Improving Language Understanding by Generative Pre-Training

Original paper · Radford et al 2018

Authors from OpenAI present the first iteration of GPT, the original paper. Given the abundance of unlabelled text corpora but the scarcity of labeled data they propose a new approach consisting of generative pre-training of a language model on unlabelled data followed by discriminative fine-tuning on each specific task. It seems these authors were the first to apply a semi-supervised approach for language understanding where you first train on unlabeled data to learn a universal representation that will then transfer with little adaptation to downstream tasks trained on supervised data. Previous semi-supervised approaches include things such as word embeddings which are trained on unlabelled corpora to improve performance of downstream tasks, but they mainly transfer word-level information. There have been attempts to broaden the scope and embed phrase-level or even sentence level.

The model is built using a stack of transformer decoder blocks, 12 to be exact, with masked self attention heads (117M). The generative pre-training refers to the fact that unlabeled data is fed in as contiguous sequences of text (from corporas) and the model attempts to predict the next token repeatedly. The fine-tuning tasks then require some modification to the input as to avoid changing the architecture, shown in the figure below.

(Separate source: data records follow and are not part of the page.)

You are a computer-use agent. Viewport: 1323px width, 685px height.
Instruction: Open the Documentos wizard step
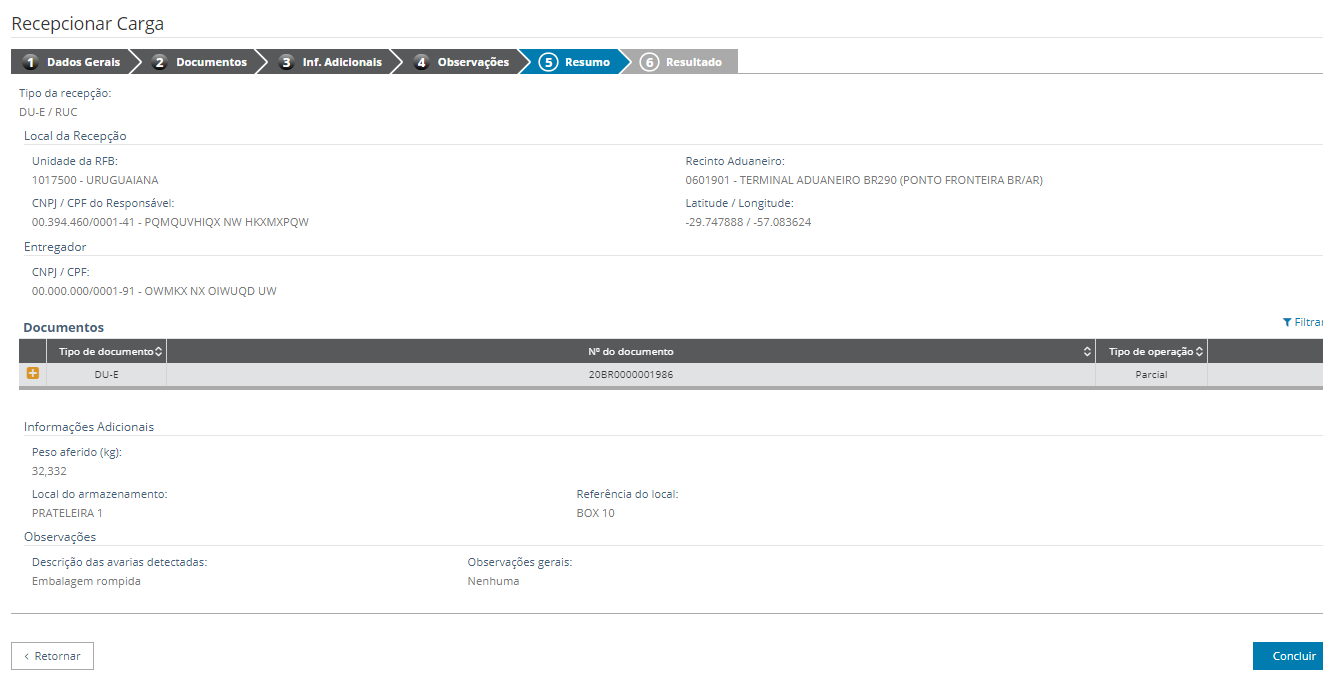(211, 62)
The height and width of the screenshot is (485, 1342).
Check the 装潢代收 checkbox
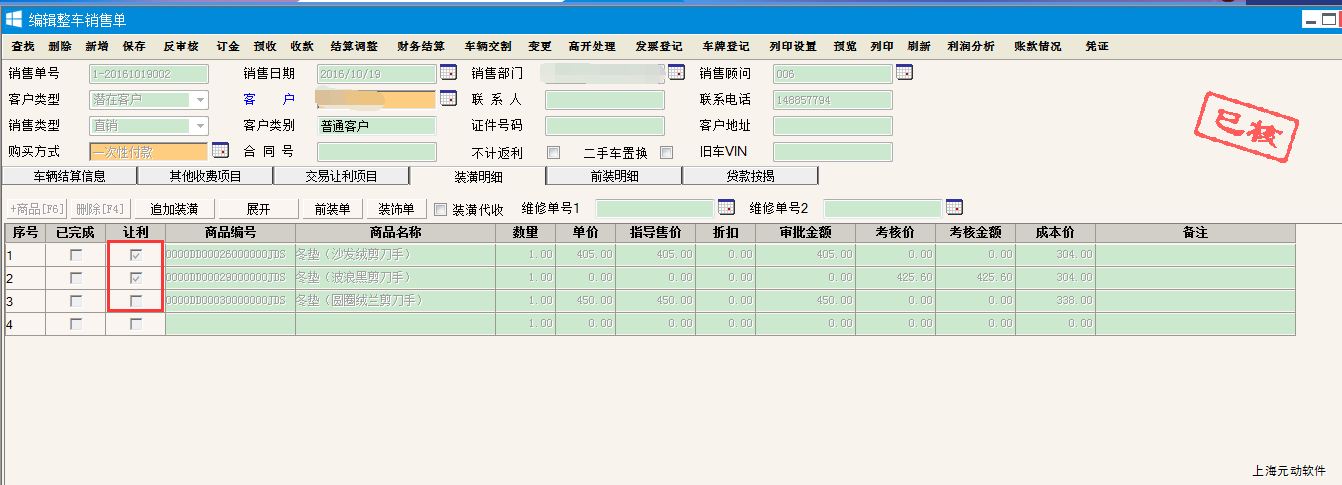click(x=440, y=210)
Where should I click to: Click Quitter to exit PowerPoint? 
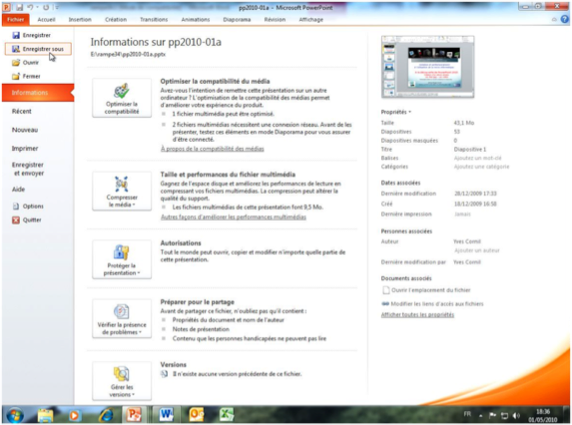pos(27,220)
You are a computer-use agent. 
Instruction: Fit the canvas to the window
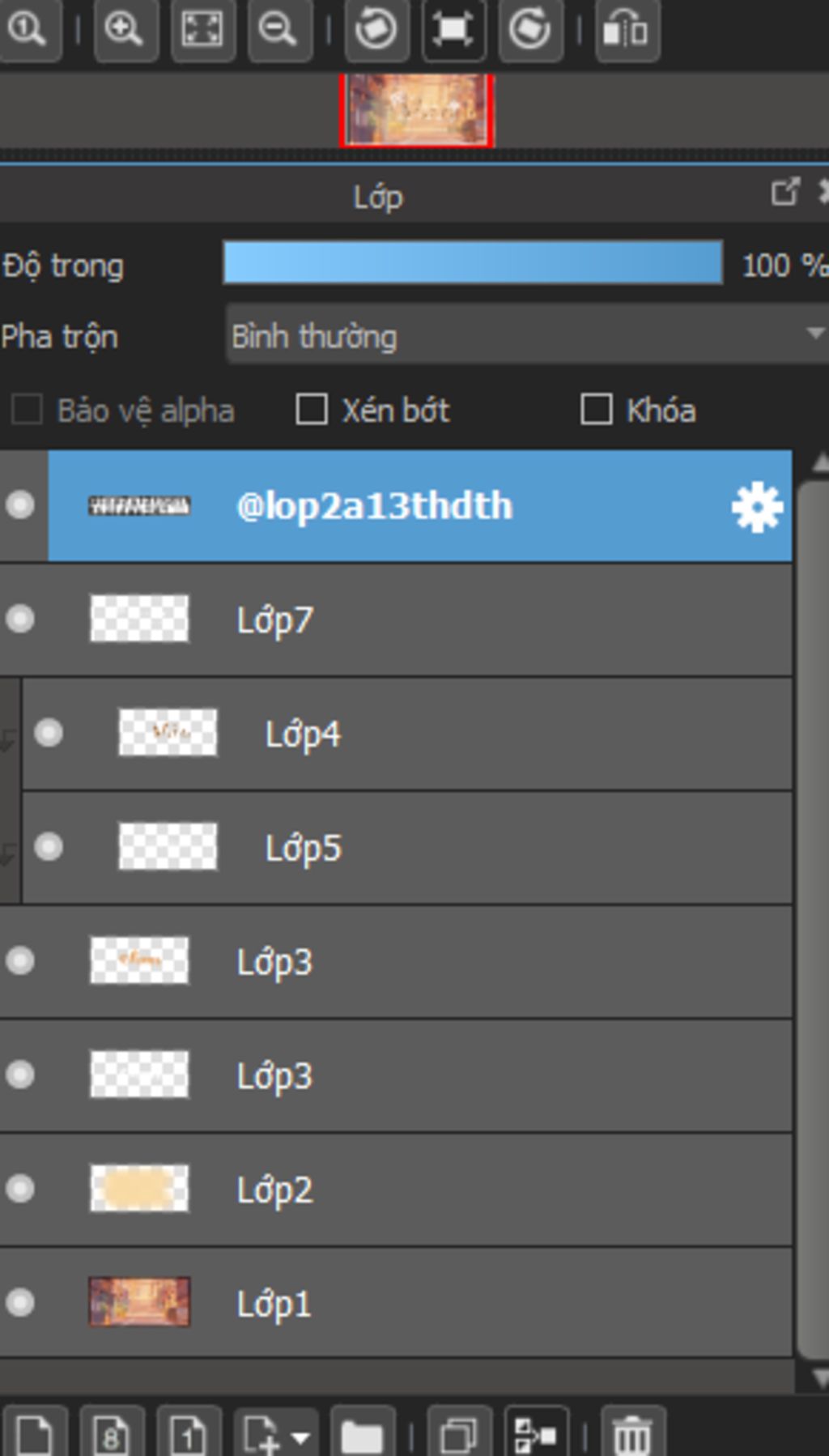(202, 30)
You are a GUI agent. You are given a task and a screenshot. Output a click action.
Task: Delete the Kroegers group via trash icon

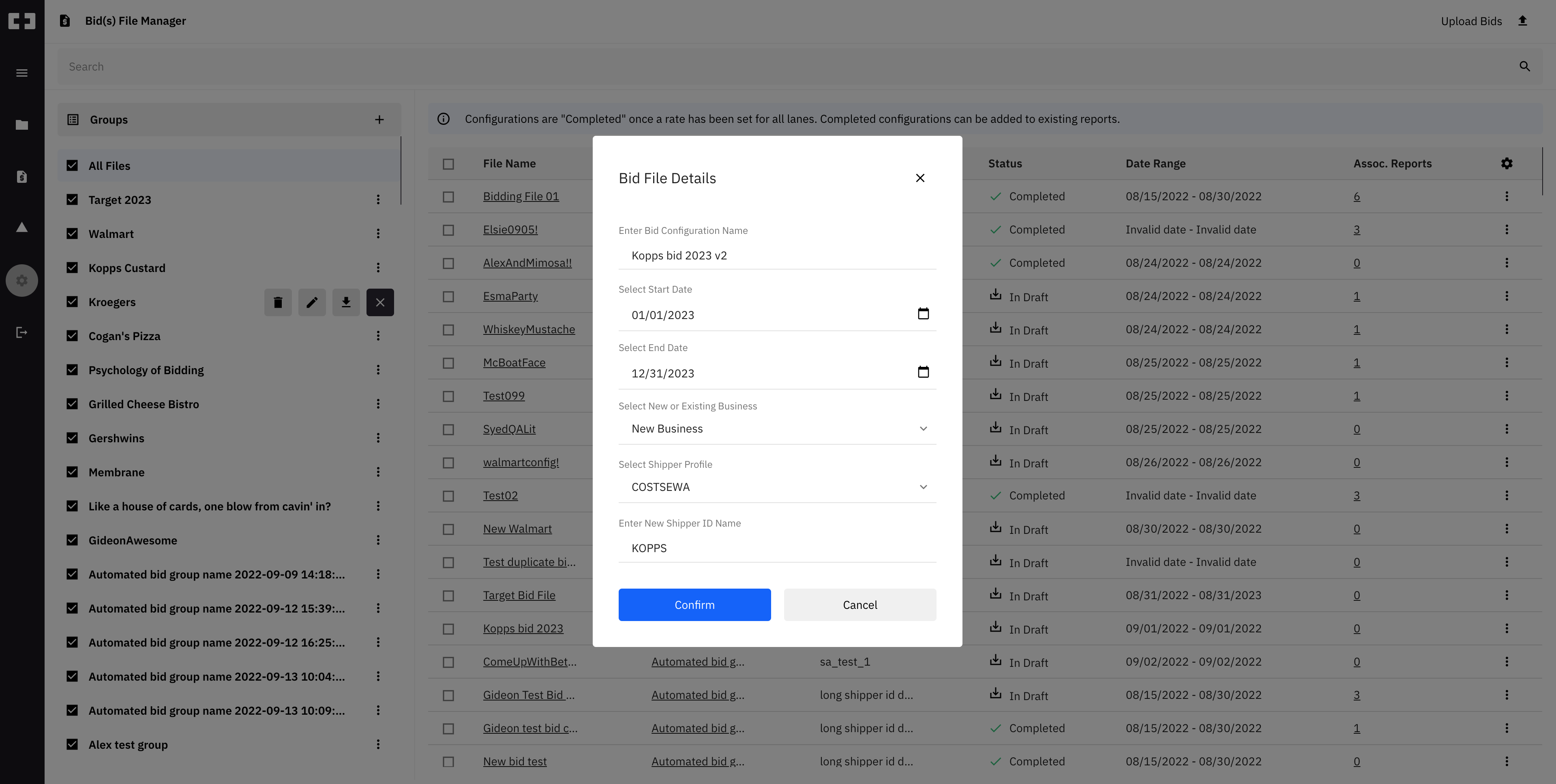point(278,302)

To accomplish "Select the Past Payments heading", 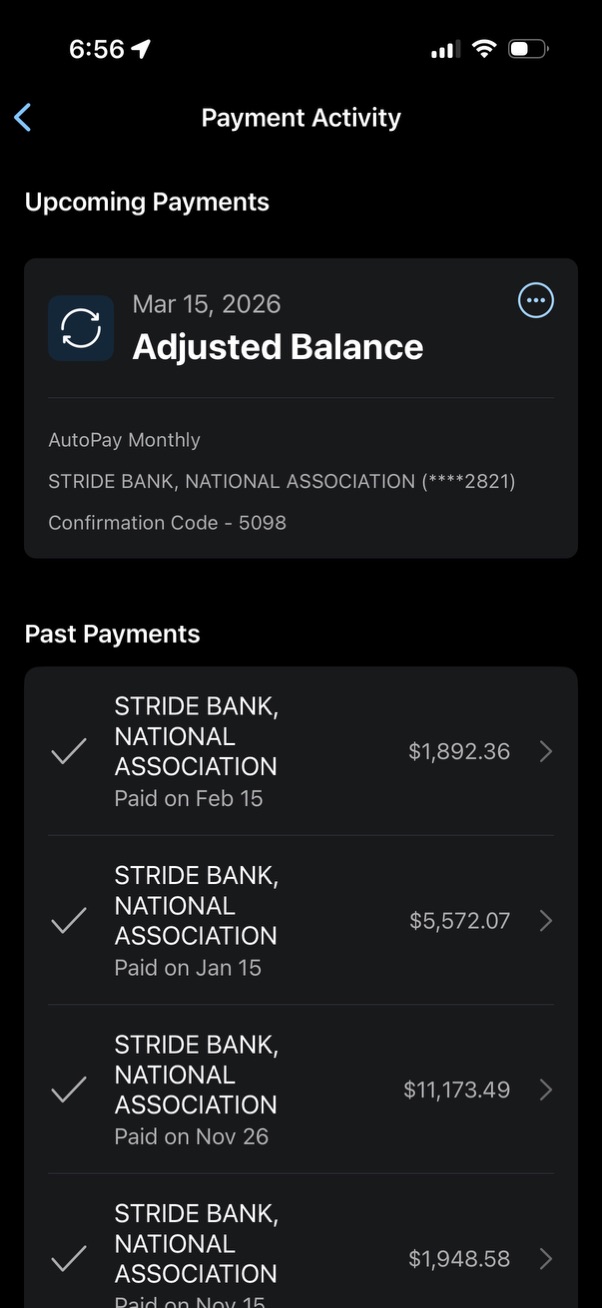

The authors perform an analysis of the achieved SOTA results and find a strong correlation between an increasing number of transformer layers and performance. To explain the strong effectiveness of the model they also perform a zero shot analysis meaning that they observe the performance of certain heuristics during the pre-training. To quote the authors “We observe the performance of these heuristics is stable and steadily increases over training suggesting that generative pre-training supports the learning of a wide variety of task relevant functionality”.